*Exercise directions*.
Records follow. Select each line holding "Terenuri".

Dataset excerpts:

◇ ◇ ◇ ◇ ◇ ◇ ◇

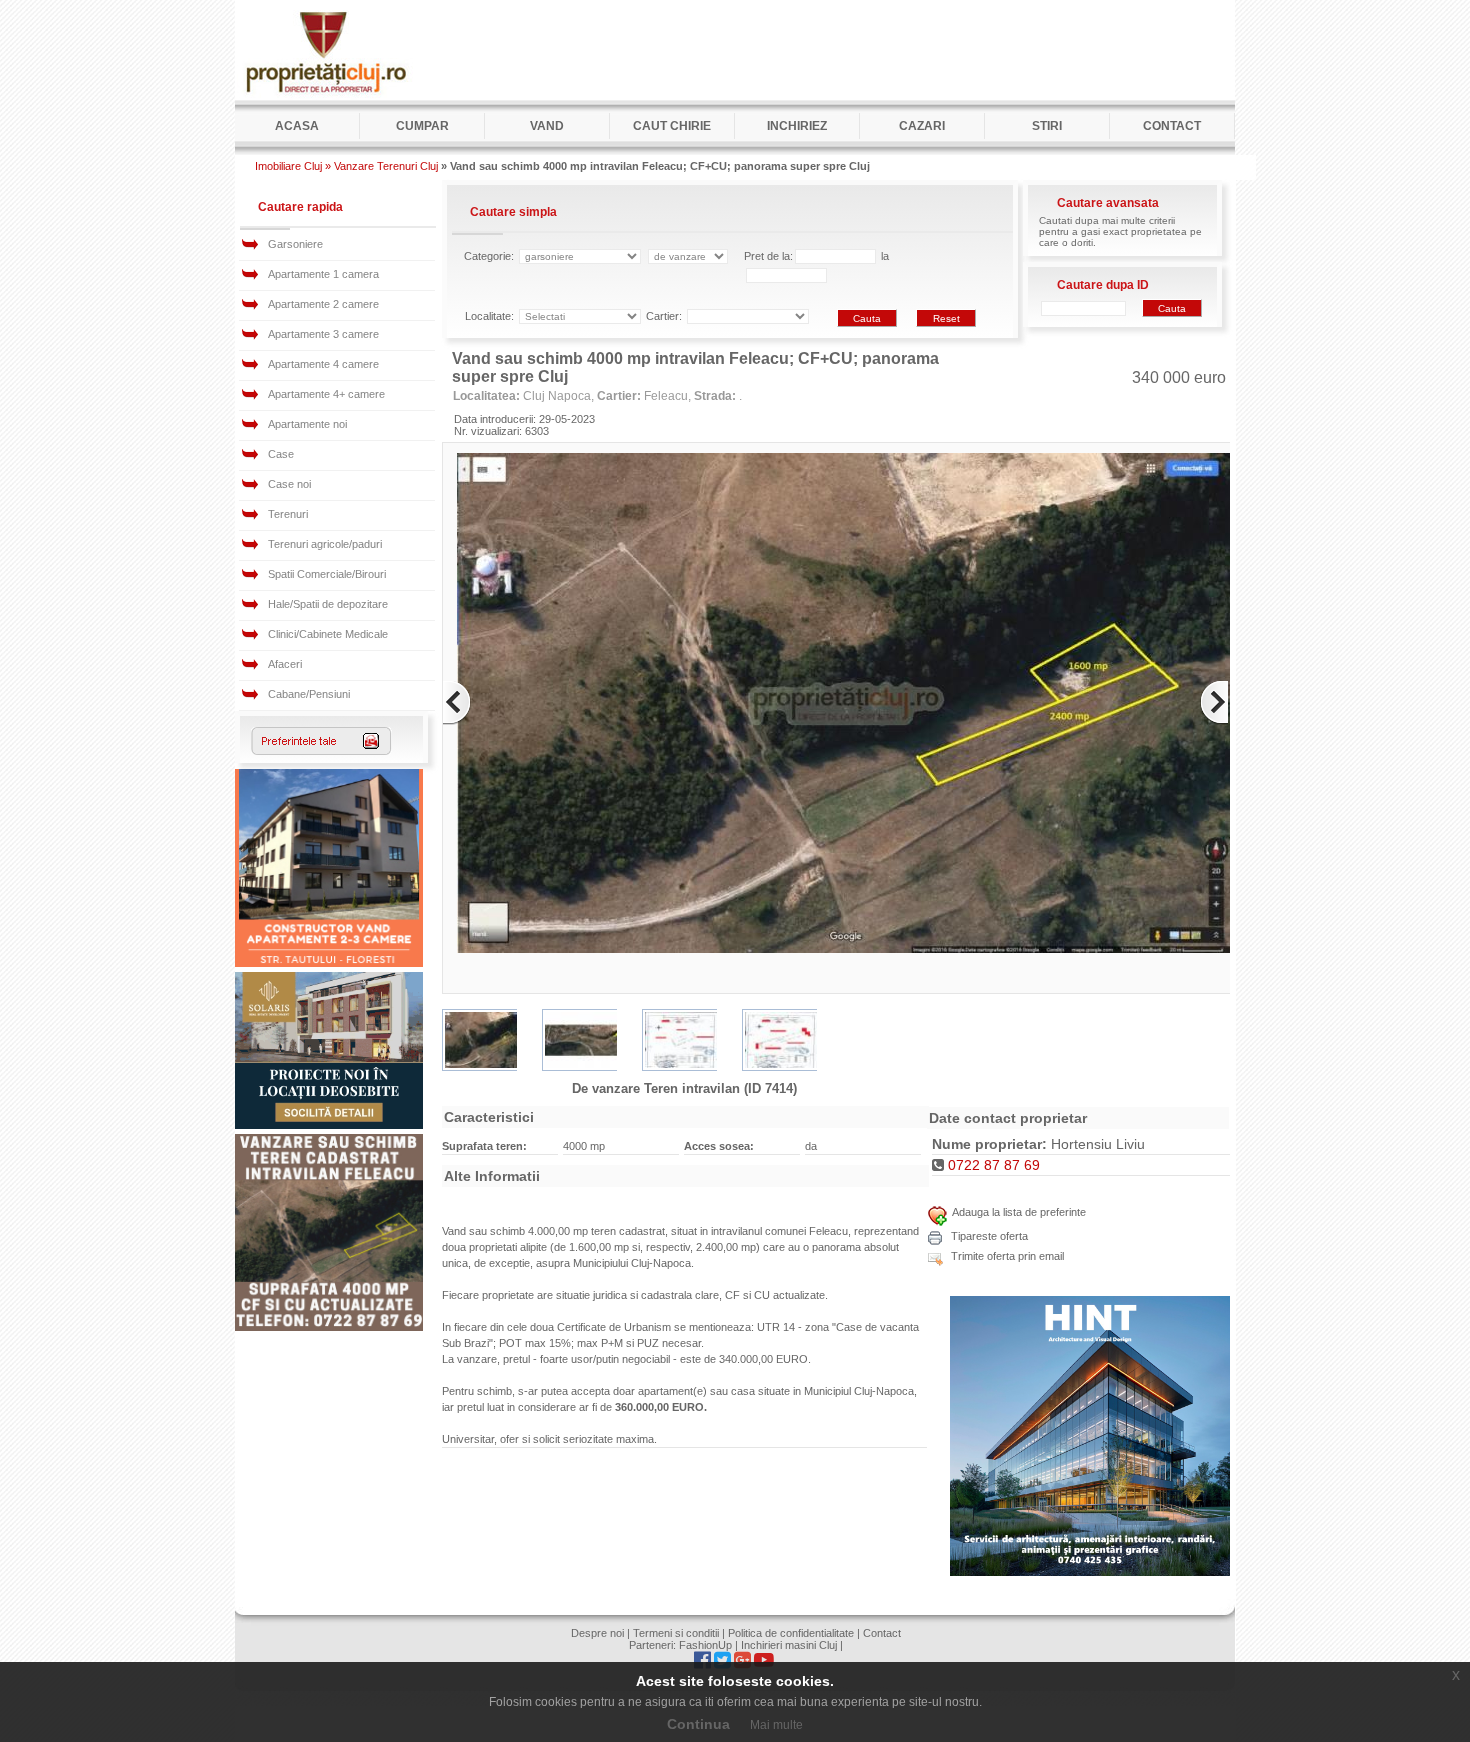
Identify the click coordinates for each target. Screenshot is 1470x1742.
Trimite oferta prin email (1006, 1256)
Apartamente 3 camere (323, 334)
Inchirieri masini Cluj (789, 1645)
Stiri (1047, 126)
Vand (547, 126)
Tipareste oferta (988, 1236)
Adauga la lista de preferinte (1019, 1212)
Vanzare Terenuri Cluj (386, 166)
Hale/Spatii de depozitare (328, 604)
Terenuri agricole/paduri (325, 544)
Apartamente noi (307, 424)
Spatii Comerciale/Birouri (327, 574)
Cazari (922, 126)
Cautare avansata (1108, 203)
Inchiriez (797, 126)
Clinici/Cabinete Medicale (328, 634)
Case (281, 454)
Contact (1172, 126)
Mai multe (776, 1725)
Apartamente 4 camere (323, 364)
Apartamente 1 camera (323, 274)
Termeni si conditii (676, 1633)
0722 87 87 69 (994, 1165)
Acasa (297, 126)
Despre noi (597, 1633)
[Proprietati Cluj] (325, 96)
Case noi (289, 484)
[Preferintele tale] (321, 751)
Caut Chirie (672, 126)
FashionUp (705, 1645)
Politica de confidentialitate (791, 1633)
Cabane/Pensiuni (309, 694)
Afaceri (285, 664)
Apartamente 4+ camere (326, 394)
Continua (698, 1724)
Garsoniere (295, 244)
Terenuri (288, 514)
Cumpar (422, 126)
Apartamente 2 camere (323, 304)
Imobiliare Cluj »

◇ ◇ ◇ ◇ ◇ ◇ ◇

*The completed task*.
Vanzare Terenuri Cluj (386, 166)
Terenuri agricole/paduri (325, 544)
Terenuri (288, 514)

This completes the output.